Yet in order for art to actually fulfill its "healing function" in the process of social interaction, which all the authors refer to, it additionally requires an educational dimension. In order to be able to "heal a society that has been alienated from its life forces"[18] - Jacob brings the figure of the shaman into play again - "the unique perceptions and creative mechanisms of artists"[19] must be passed on to the non-artist participants. The pastoral mixture of care and education explains the partly pseudo-religious features of the NGPA, the spiritual qualities of the invocation of community, and certain tendencies to bind communities to traditionalist rituals such as "parades", for example. The criticism of individualism and the striving for a communal foundation for aesthetic action, for a "reconciliation" of social spheres, for civil participation in the processes of the production of meaning - all this testifies to a close proximity between connective aesthetics and the social theory of communitarism.[20]
It should be called to mind again, though, that a homogenizing discourse overlays extremely divergent practices here. Its traditionalist, essentialist, moralizing and mystifying (Gablik's "re-enchantment of art") elements should therefore not be taken as a basis for evaluating individual artistic procedures. However, it is necessary to recognize the conservative tendencies of the NGPA, because they threaten to co-opt a spectrum of approaches that are in part indeed productive and progressive.



GET DOWN AND PARTY. TOGETHER.

Adrian Piper's "Funk Lessons" (1982-84 in various places) follow an understanding of participation that strongly contrasts the pastoral type. The collective dance performances conjoin political subject matter with pleasurable experiences. Unlike the ideal type step model of the NGPA, diagnosis of illness - therapy plan - healing, the "Funk Lessons" have an explicitly experimental character ("A Collaborative Experiment in Cross-Cultural Transfusion"). The unpredictability already begins with the way the participants must arrive in response to an offer, rather than something being defined beforehand according to certain categories like "community" or "the others" (workers, old people, homeless, etc.). Community emerges, if at all, in the course of the event; nor does it make any claim to permanence; there is nothing essential about it.
Starting from the widespread racist rejection by the white middle class of the funk idiom as "black working-class culture", Piper didactically employs funk as a "collective medium of self-transgression" to "overcome cultural and racist barriers". She explains the musical, dance-type basic elements, the cultural backgrounds and relationships to other, "white" musics. What starts as a kind of learning-by-doing develops according to how the deep-seated rejections, fears, insecurities or enthusiasm and curiosity are expressed in reactions and how counter-reactions set off a polyvocal dialogue, which transforms the original "learning situation" into an open discussion that can become quite vehement. Participation in this kind of process does not mean taking part in a vague feeling of community as much as entering into a confrontation that touches the boundaries of politics and personality. Integrating the participants in an ambivalent situation of offers (aesthetic experience, information) and requirements (articulating resistance, co-responsibility for the collective process) means drafting a precarious scenario with an open end for the standpoint of the artist.

◆ **Extracted data**:

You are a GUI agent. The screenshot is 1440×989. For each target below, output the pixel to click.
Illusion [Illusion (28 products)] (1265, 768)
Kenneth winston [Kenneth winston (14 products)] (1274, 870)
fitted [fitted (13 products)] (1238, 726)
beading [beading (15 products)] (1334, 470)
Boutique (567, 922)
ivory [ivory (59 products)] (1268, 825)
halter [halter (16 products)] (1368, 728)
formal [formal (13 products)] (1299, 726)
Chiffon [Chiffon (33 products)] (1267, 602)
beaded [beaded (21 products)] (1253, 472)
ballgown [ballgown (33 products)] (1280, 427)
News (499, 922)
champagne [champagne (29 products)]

◆ **Instructions**:
A – Decide whether each statement below agrees with the excerpt on participatory art, answering yes or no and quoting the words of the text that settle it. (i) Adrian Piper's "Funk Lessons" were held from 1982 to 1984 in various places. (ii) In the "Funk Lessons," community is established before the event and is meant to be permanent. (iii) The excerpt holds that the conservative tendencies of the NGPA need not be recognized.
B – Transcribe the excerpt on participatory art from "GET DOWN AND" to "essential about it.".

◆ **Results for each task**:
A –
(i) Yes: "(1982-84 in various places)"
(ii) No: "Community emerges, if at all, in the course of the event; nor does it make any claim to permanence"
(iii) No: "it is necessary to recognize the conservative tendencies of the NGPA"

B –
GET DOWN AND PARTY. TOGETHER.

Adrian Piper's "Funk Lessons" (1982-84 in various places) follow an understanding of participation that strongly contrasts the pastoral type. The collective dance performances conjoin political subject matter with pleasurable experiences. Unlike the ideal type step model of the NGPA, diagnosis of illness - therapy plan - healing, the "Funk Lessons" have an explicitly experimental character ("A Collaborative Experiment in Cross-Cultural Transfusion"). The unpredictability already begins with the way the participants must arrive in response to an offer, rather than something being defined beforehand according to certain categories like "community" or "the others" (workers, old people, homeless, etc.). Community emerges, if at all, in the course of the event; nor does it make any claim to permanence; there is nothing essential about it.